== Exercise brief ==
Leaving out the images, return the data below exactly as it is written.

== Records for the exercise ==
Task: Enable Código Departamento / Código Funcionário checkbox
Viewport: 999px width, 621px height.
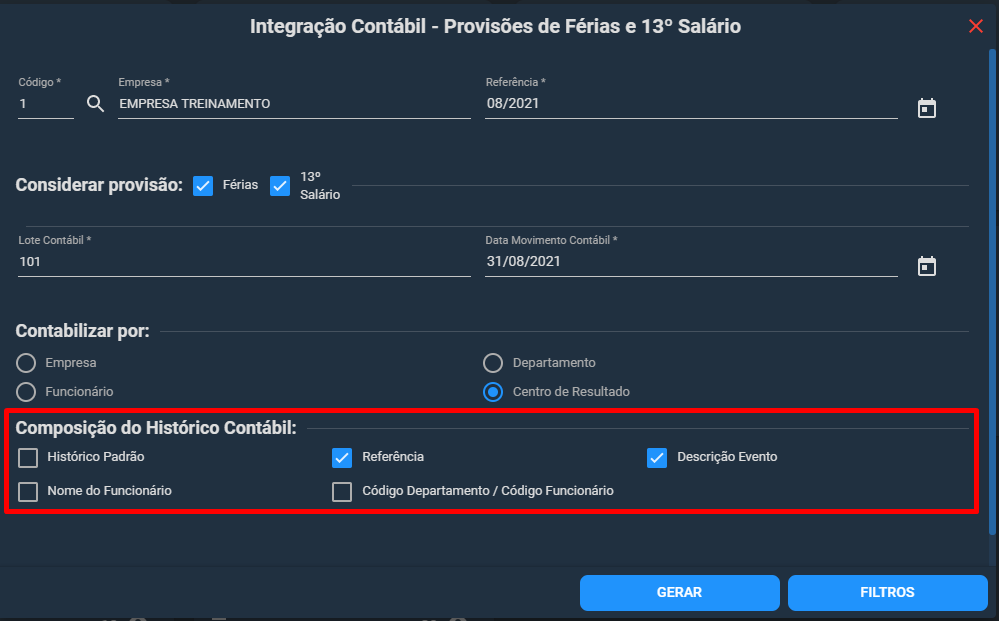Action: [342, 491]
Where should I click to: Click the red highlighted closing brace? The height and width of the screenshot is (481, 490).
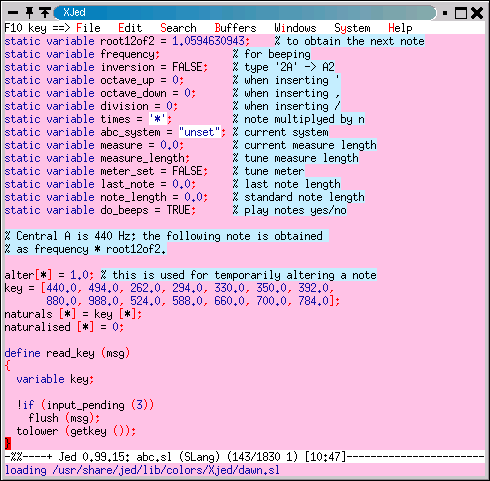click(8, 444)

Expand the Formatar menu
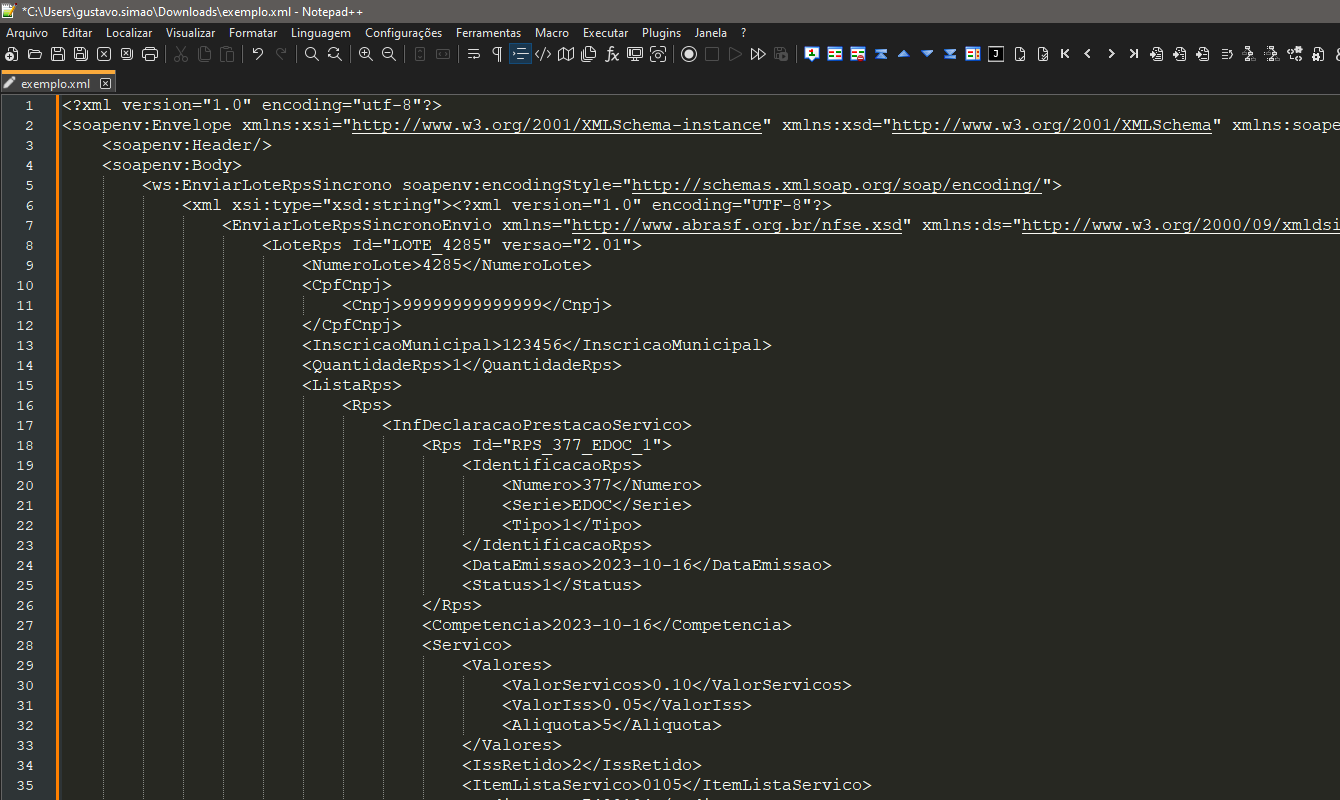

== Solved problem ==
Task: Enable Código Departamento / Código Funcionário checkbox
Viewport: 999px width, 621px height.
Action: [342, 491]
Where should I click to: Click the red highlighted closing brace? The height and width of the screenshot is (481, 490).
click(8, 444)

Expand the Formatar menu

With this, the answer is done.